• **Parts of the exercise**:
[1] According to the article on the seizure of marijuana dispensary accounts, where is SAFE Credit Union headquartered?
[2] Continue the article on the seizure of marijuana dispensary accounts from the point where it stops.

• **Page extract**:
• • •
Federal agents have seized the accounts at a Sacramento-area credit union of two businesses that dispense marijuana to people with a doctor's prescription, according to court documents.
The two dispensaries were the Mary Jane's Wellness in Gold River, Calif., and the One Love Wellness Center in Sacramento, Calif. Each had money in business accounts at the 151,000-member, $1.8 billion SAFE Credit Union, headquartered in North Highlands, Calif.
According to the two warrants that authorized the move, the two firms together had about $225,000 subject to seizure, just over $145,000 from Mary Jane's Wellness and just over $79,000 from One Love Wellness' parent company, River City Cooperative.
Neither the dispensaries nor the credit union has commented on the seizures. One Love Wellness said it would refer press inquiries to its attorney, but as of press time, the attorney had made no comment.
According to Heidi Gutierrez, a task force officer with the Internal Revenue Service's Criminal Investigation Division, both organizations could be seized because, she alleged, both had likely been involved in “structuring” account deposits to avoid Federal currency reporting rules, specifically currency transaction reports.
CTRs are required anytime someone deposits more than $10,000 in cash in an account at a financial institution under certain rules. Structuring is defined as making deposits of less than $10,000 in order to not trigger CTR reports.
In her sworn affidavit in support of the warrants, Gutierrez alleged Mary Jane's Wellness had made a series of deposits between July 1 and July 30, often in series of two or three days at a time, which totaled more than $10,000. Further, the deposits were made in three different SAFE CU branches.
• • •
• **Entries supplied**:
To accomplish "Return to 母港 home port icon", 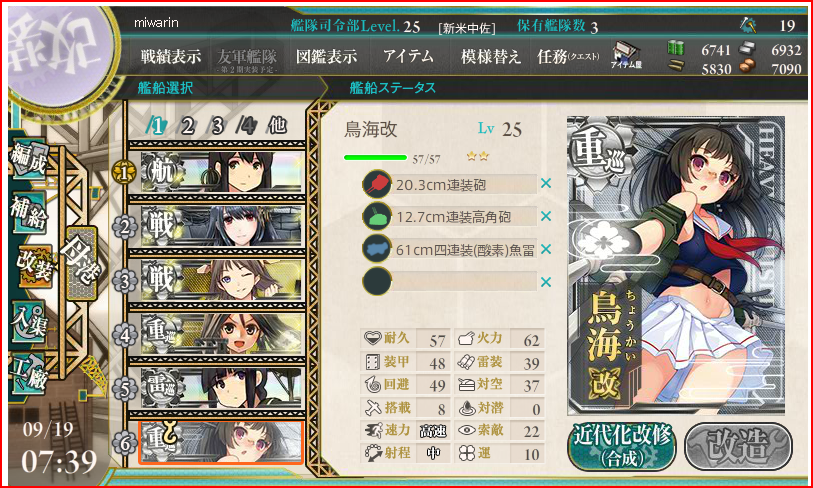I will [81, 263].
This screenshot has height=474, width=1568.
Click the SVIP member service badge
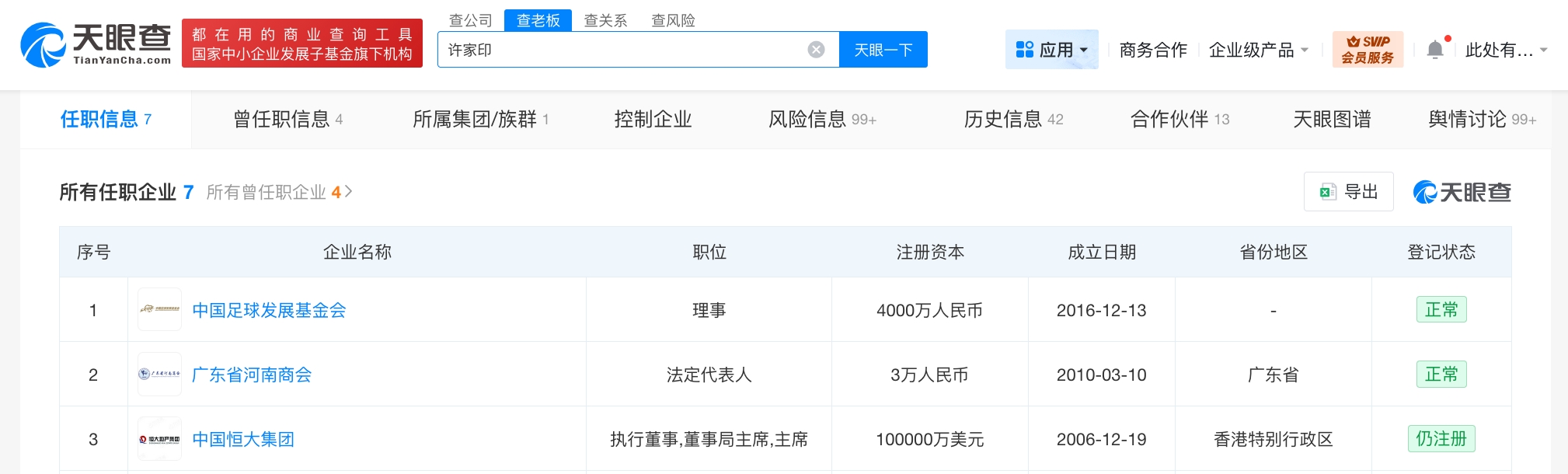coord(1368,50)
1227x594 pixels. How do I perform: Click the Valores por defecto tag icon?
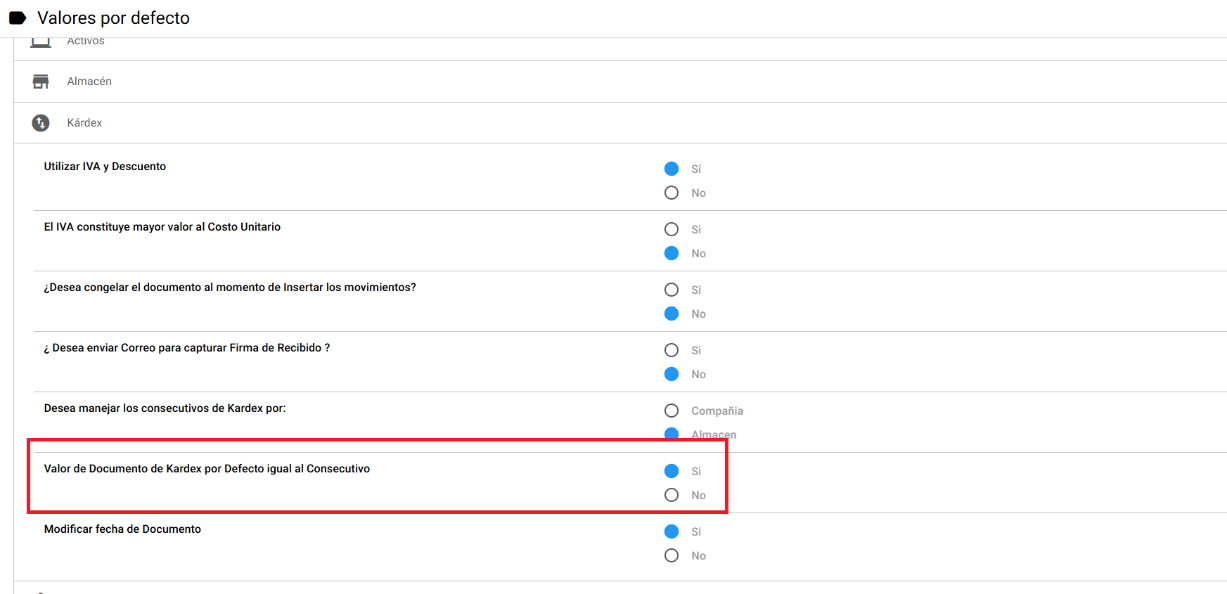(x=18, y=18)
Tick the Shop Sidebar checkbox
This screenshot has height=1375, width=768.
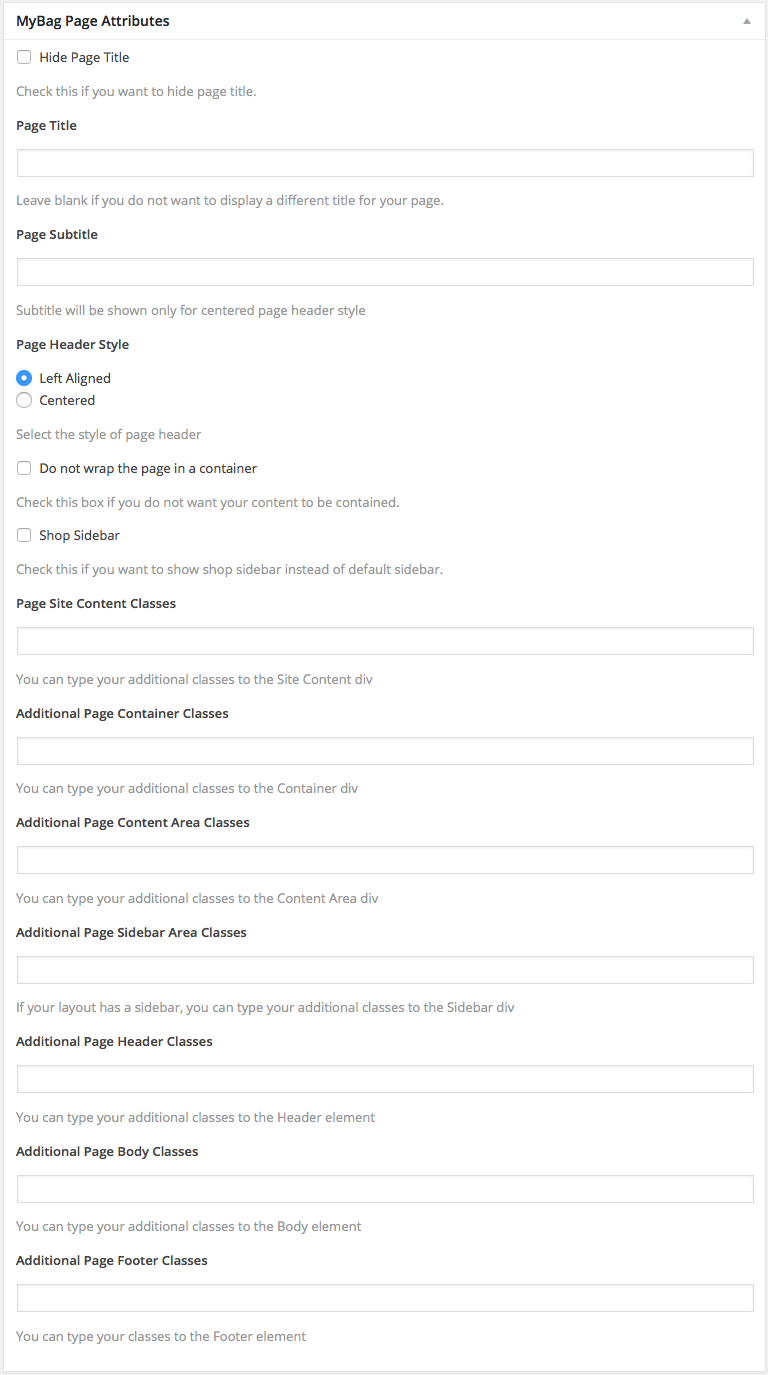[x=24, y=535]
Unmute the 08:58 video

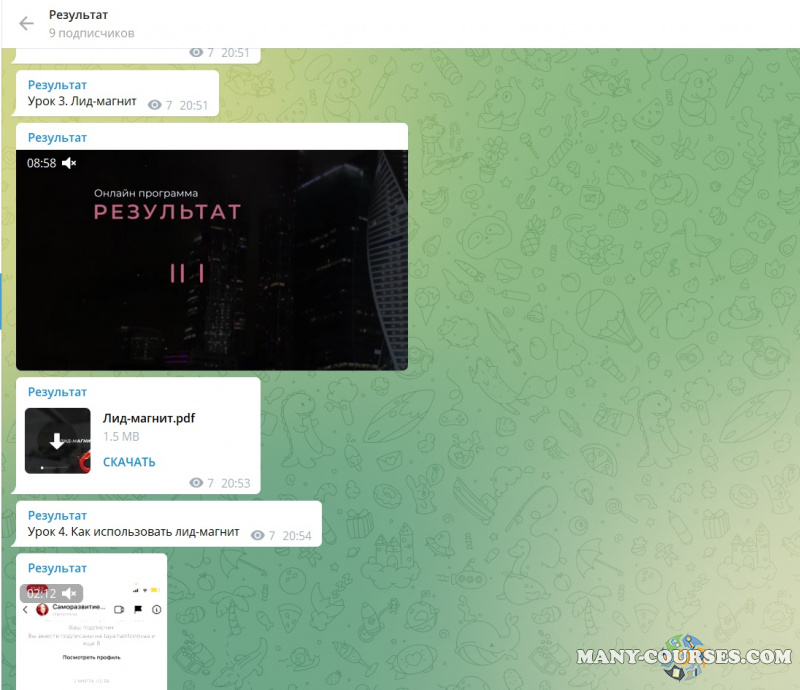(x=69, y=163)
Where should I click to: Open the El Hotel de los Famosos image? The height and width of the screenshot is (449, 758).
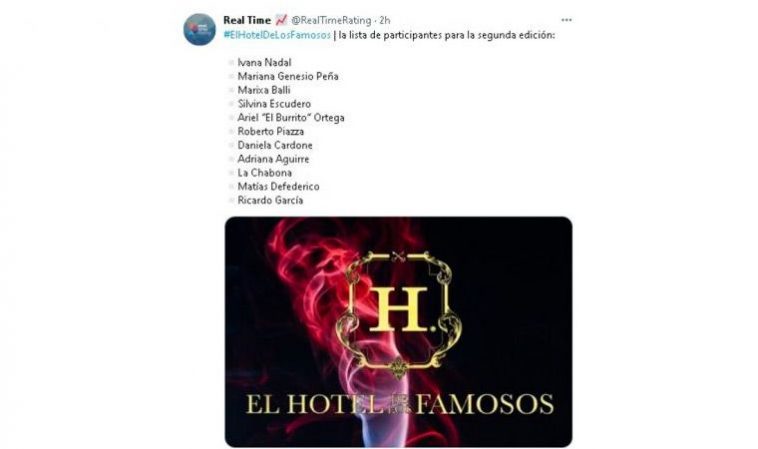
• • •
• **Answers below**:
[1] North Highlands, Calif.

[2]
Gutierrez also alleged that the parent company of One Love Wellness made, on at least eight occasion between June 28 and July 1, deposits on the same day, within minutes of each other that in aggregate totaled more than $10,000. “I believe there is probable cause to believe the transactors were aware of the CTR filing requirement and were purposefully depositing amounts less than $10,000.01 to structure cash deposits in violation of 31 USC 5324(a)(3),” Gutierrez wrote.
Legal experts on medical marijuana contacted would not comment on the case, but one consultant noted that the regulatory atmosphere for legal medical marijuana dispensaries had only been getting more difficult.
“What we are finding is that the Treasury Department and other government agencies have been sending letters to banks and other firms which do business with medical marijuana dispensaries and warning them about the business,” said Scott Rosenfeld, accountant and owner at Rosenfeld and Co., a Los Angeles firm that consults with medical marijuana dispensaries.
He also noted that the issue goes beyond banks to the payment card brands as well. Visa and MasterCard have been threatened, he said, to get them to stop providing payment service to medical marijuana dispensaries that are legal in their states. This has also extended to firms providing support to the businesses, he said, citing his own experience selling a series of manuals, “How to Open a Medical Marijuana Dispensary.”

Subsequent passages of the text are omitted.